The riots Sunday in Basra were the latest expression of frustration over the coalition's failure to restore basic services.
British troops had struggled to control a population enraged by the coalition's failure to restore basic services, as gasoline prices soared from 150 dinars (10 cents) for 20 liters (5.3 gallons) to 12,000 dinars (eight dollars) in a region rife with fuel smuggling.
The top US overseer in Iraq, Paul Bremer, meanwhile, expressed concern that hundreds of Islamic militants had returned to Iraq to dog coalition efforts.
Bremer told the New York Times he believed hundreds of Islamic militants who fled Iraq during the war had returned and were planning major attacks.
He singled out Ansar al-Islam, saying fighters from the group, which the coalition reportedly obliterated during the war, were returning from Iran.
"The intelligence suggests that Ansar al-Islam is planning large-scale terrorist attacks here," Bremer told the Times.
Bremer indicated that attacks such as the car bombing Thursday outside the Jordanian embassy in Baghdad, which killed at least 14 people and wounded more than 50, could be repeated.
Masked militants appeared on the satellite news channel Al-Jazeera warning of more attacks and saying they had no links with Saddam Hussein.
Four men identifying themselves as insurgents appeared in a video message aired on Al-Jazeera and ruled out any links with ousted president Saddam Hussein.
US Assistant Secretary of State for Near East Affairs William Burns also was in Iraq, visiting Saddam's hometown of Tikrit, the US military said.
The one-day visit aims to help the State Department gain insight into both the pace of reconstruction efforts north of Baghdad and the massive manhunt for the elusive Saddam, who disappeared April 9 with the chaotic collapse of his regime.
And in London, British Prime Minister Tony Blair prepared to face his most grueling test in politics with a judicial inquiry set to investigate the death of David Kelly.
Kelly, a scientist central to claims Blair's government exaggerated the case for war in Iraq, died after he was identified as the main source for a highly contentious BBC report in May claiming Blair's staff exaggerated intelligence data on Iraq's weapons of mass destruction ahead of the US-led war.
The weapons expert was revealed as having briefed a BBC radio reporter who alleged that the government deliberately "sexed-up" a dossier in September on Iraq's weapons.
The run-up to the government weapons expert's suicide highlighted a "culture of duplicity and deceit" in Blair's government, charged a senior member of the opposition Conservative Party.
Blair was the United States' closest ally in the war to unseat Saddam Hussein, launched in March, and repeated claims that he duped a skeptical nation over the case for the conflict have caused him severe political damage.
However, in the United States, a statement published in the Washington Post saw CIA Director George Tenet defend a controversial intelligence document prepared under his supervision relating to the war on Iraq.
Tenet has also endured controversy in the wake of a scandal that failed to find any weapons of mass destruction cited as a main reason for launching war on Iraq.
In a four-page statement published by the daily on Sunday, the CIA boss defended the US intelligence community's warnings on Iraq's nuclear program contained in the national intelligence estimate.
"We stand by the judgments," Tenet wrote.
The estimate "demonstrates consistency in our judgments over many years and are based on a decade's worth of work.

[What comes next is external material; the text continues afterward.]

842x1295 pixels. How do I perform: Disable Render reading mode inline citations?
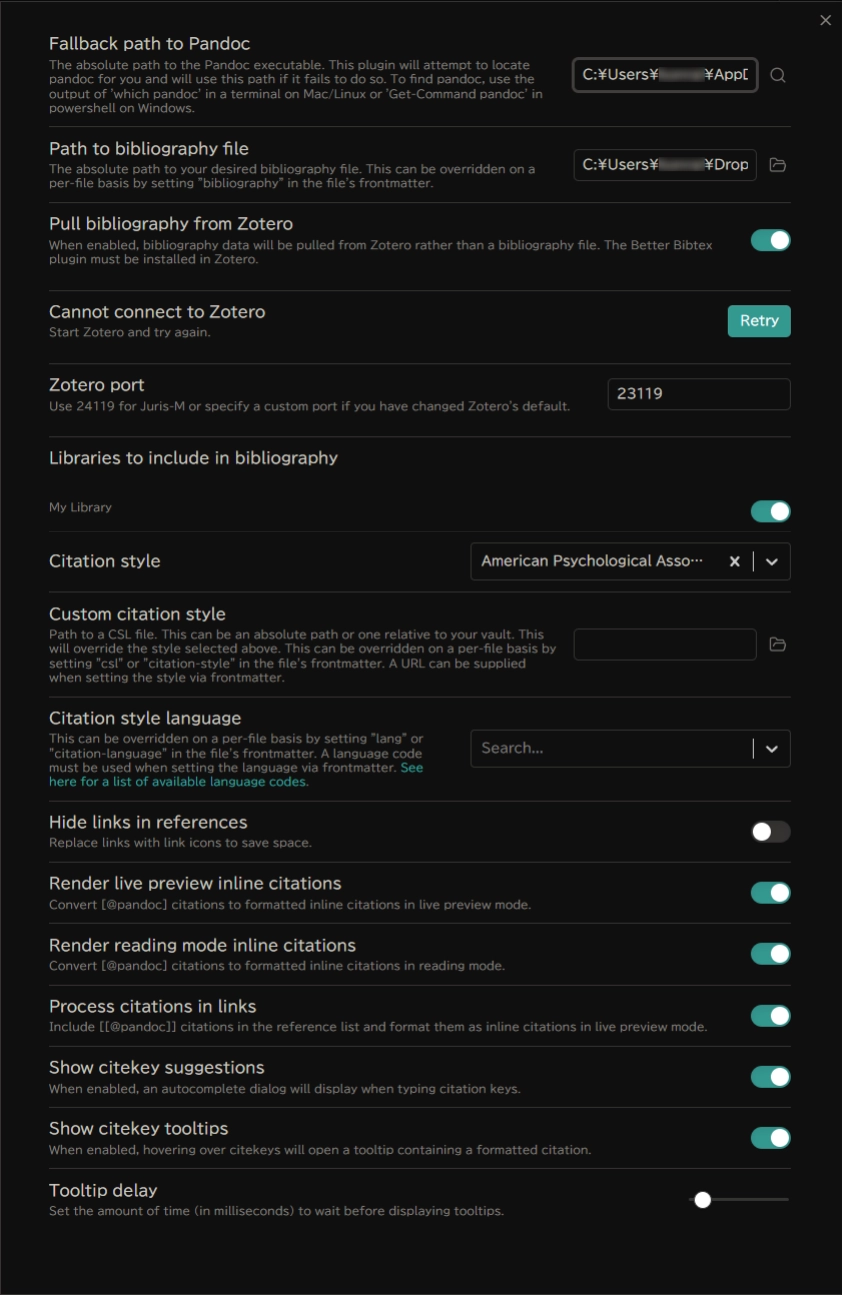tap(770, 954)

Intelligence is an iterative process and as new evidence becomes available we constantly reevaluate," he said.
The US-led coalition in Iraq meanwhile pledged to improve its system of notifying the international body of the prisoners it is holding, in the wake of criticism from the Red Cross.

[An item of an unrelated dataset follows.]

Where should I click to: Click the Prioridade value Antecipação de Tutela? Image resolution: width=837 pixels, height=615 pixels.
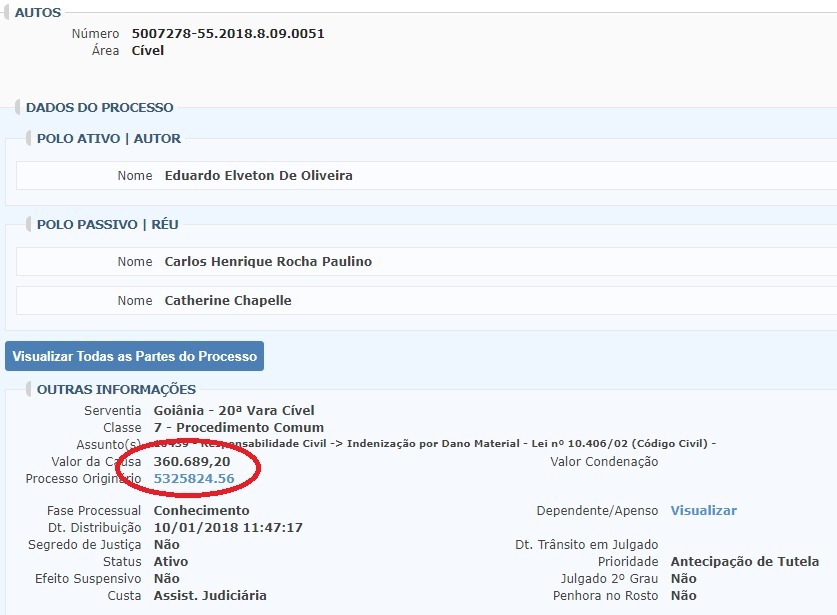[x=744, y=562]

Elsewhere in southern Iraq, a British base in Al-Amara, Maysan province, was hit by a rocket-propelled grenade and soldiers returned fire, the coalition said.

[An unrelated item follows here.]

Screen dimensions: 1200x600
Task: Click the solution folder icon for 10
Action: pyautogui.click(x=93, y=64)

Coalition spokeswoman Staff Sergeant Amy Abbott said three Iraqi gunmen were killed in the last 24 hours in incidents in the province.
Further north in Baghdad, 10 Iraqis and two US soldiers were wounded in a grenade blast at one of the campuses of Baghdad university, witnesses said.
Among the wounded were a driver and a cameraman for Al-Jazeera.
The attack came even as the university's deputy president, Hatim Attila al-Rubayi, said classes were expected to resume in mid-October.
In Baquba, northwest of Baghdad, US troops arrested overnight high-ranking Shiite cleric Ali Abdul Karim al-Madani along with 12 other people including bodyguards, the man's family told AFP.
Madani, 48, had been previously detained in July over suspicions he could be connected to a large weapons cache found in a Baquba mosque.
And two Arab leaders, Egyptian President Hosni Mubarak and Saudi Crown Prince Abdullah bin Abdul Aziz meanwhile expressed support for a greater UN role in efforts to rebuild Iraq.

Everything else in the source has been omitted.